* GIVEN REQUEST
Reproduce only the lines from the one containing "Click the Edit" through the one containing "click(436, 247)", renaming "Instruction" to "Command" everywhere in that span and changing nothing else.

* RECORD LIST
━━━━━━━━━━━━━━━━━━━━

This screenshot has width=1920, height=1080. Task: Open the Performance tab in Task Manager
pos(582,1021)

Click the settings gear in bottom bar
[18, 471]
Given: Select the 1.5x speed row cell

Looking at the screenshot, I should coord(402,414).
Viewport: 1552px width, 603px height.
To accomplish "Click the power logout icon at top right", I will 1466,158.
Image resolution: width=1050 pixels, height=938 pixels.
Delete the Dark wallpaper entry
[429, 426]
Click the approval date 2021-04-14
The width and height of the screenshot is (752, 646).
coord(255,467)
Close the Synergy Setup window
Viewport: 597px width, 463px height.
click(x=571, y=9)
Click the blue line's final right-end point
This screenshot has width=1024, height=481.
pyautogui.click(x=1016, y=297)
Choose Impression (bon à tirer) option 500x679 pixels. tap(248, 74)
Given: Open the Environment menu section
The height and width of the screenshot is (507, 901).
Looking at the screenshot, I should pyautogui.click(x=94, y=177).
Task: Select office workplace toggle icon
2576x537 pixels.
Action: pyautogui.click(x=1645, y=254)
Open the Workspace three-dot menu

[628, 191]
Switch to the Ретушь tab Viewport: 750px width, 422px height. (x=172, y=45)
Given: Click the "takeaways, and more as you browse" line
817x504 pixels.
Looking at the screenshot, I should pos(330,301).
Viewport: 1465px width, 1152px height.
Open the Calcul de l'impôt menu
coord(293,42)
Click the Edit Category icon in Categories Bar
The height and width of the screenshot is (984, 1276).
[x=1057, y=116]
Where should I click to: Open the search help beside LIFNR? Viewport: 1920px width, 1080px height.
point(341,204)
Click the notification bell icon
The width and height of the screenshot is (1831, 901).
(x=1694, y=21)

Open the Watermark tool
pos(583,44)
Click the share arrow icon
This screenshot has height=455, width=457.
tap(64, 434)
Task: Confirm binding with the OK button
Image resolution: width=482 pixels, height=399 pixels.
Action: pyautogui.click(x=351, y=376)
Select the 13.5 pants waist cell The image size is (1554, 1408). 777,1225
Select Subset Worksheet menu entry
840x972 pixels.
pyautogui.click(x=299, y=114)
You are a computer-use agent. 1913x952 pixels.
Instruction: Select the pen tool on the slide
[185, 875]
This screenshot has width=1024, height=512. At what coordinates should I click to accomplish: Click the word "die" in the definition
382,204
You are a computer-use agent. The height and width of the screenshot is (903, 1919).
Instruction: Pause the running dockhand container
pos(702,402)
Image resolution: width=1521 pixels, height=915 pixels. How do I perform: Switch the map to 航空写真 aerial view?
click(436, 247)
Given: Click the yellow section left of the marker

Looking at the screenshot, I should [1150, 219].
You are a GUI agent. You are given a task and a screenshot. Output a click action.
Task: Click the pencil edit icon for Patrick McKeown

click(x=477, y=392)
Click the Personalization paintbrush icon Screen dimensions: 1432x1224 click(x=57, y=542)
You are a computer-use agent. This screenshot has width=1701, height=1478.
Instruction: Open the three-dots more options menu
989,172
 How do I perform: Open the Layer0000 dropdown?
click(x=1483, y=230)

━━━━━━━━━━━━━━━━━━━━

* RESPONSE TO THE TASK
Click the Edit Category icon in Categories Bar
The height and width of the screenshot is (984, 1276).
[x=1057, y=116]
Where should I click to: Open the search help beside LIFNR? Viewport: 1920px width, 1080px height.
point(341,204)
Click the notification bell icon
The width and height of the screenshot is (1831, 901).
(x=1694, y=21)

Open the Watermark tool
pos(583,44)
Click the share arrow icon
This screenshot has height=455, width=457.
tap(64, 434)
Task: Confirm binding with the OK button
Image resolution: width=482 pixels, height=399 pixels.
Action: pyautogui.click(x=351, y=376)
Select the 13.5 pants waist cell The image size is (1554, 1408). 777,1225
Select Subset Worksheet menu entry
840x972 pixels.
pyautogui.click(x=299, y=114)
You are a computer-use agent. 1913x952 pixels.
Command: Select the pen tool on the slide
[185, 875]
This screenshot has width=1024, height=512. At what coordinates should I click to accomplish: Click the word "die" in the definition
382,204
You are a computer-use agent. The height and width of the screenshot is (903, 1919).
Command: Pause the running dockhand container
pos(702,402)
Image resolution: width=1521 pixels, height=915 pixels. How do I perform: Switch the map to 航空写真 aerial view?
click(436, 247)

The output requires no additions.